• **TEXT**:
━━━━━━━━

Introduction
Ever wondered how trading platforms display live crypto prices? In this article, I'll show you how I built a fully automated real-time data pipeline that streams cryptocurrency data from Binance and visualizes it like a Bloomberg Terminal - completely open source!
What you'll learn:
- Setting up Change Data Capture (CDC) with Debezium
- Building event-driven architectures with Kafka
- Handling time-series data at scale with Cassandra
- Creating real-time dashboards with Grafana
Tech Stack: Python | PostgreSQL | Debezium | Apache Kafka | Cassandra | Grafana | Docker
Why I Built This
I wanted to understand how major trading platforms handle real-time data at scale. Instead of just reading about it, I decided to build a production-grade pipeline that could:
- Handle thousands of price updates per minute
- Never lose data even if services crash
- Provide instant insights through dashboards
- Scale horizontally as data grows
This project taught me more about distributed systems in one month than a year of tutorials.

━━━━━━━━

• **RECORDED DATA**:
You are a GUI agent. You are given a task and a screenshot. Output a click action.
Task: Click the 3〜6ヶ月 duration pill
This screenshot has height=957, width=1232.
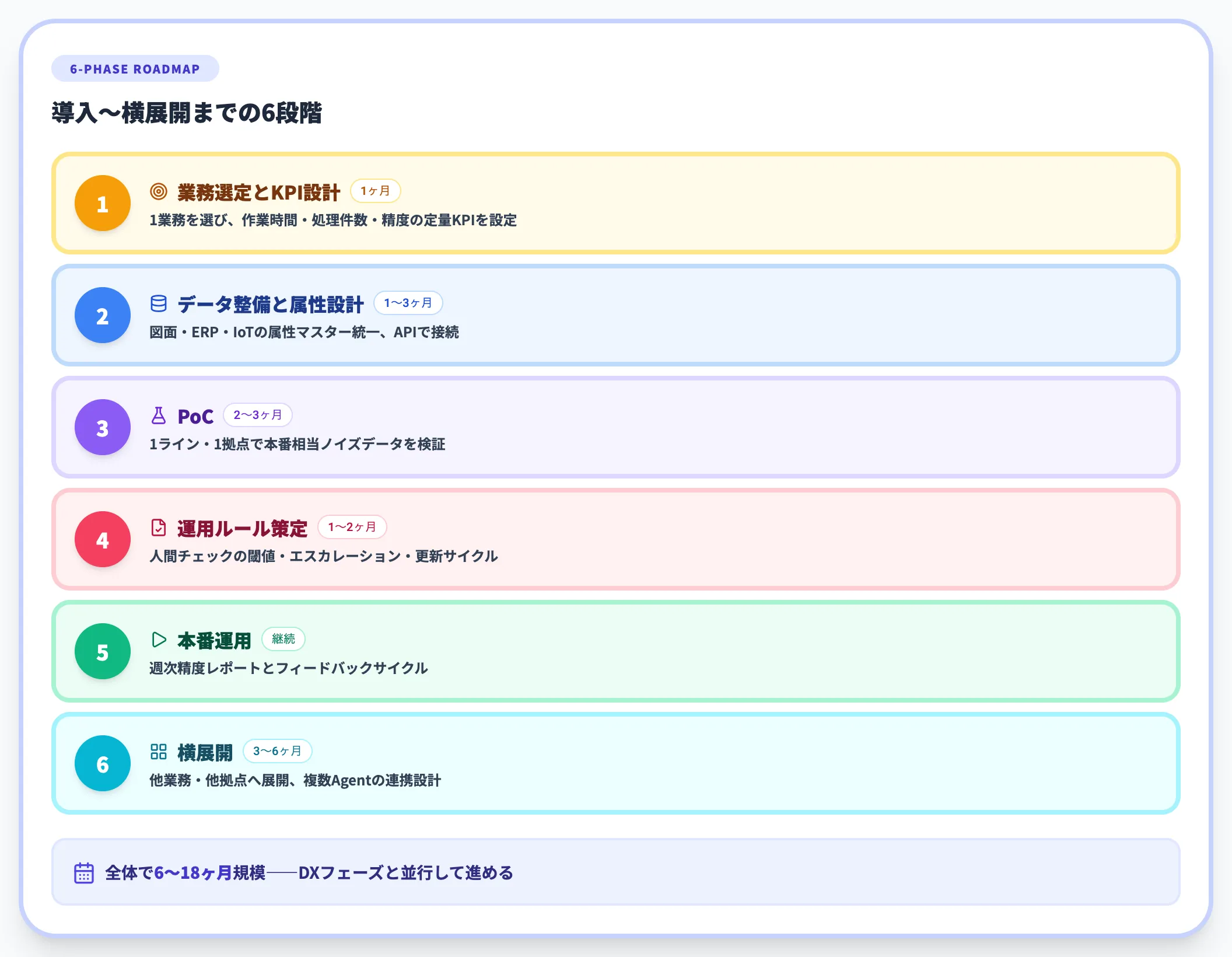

━━━━━━━━

• **THE REQUEST**:
In the text on the crypto price pipeline, which tool is used to set up Change Data Capture?

• **RESPONSE TO THIS EXERCISE**:
Debezium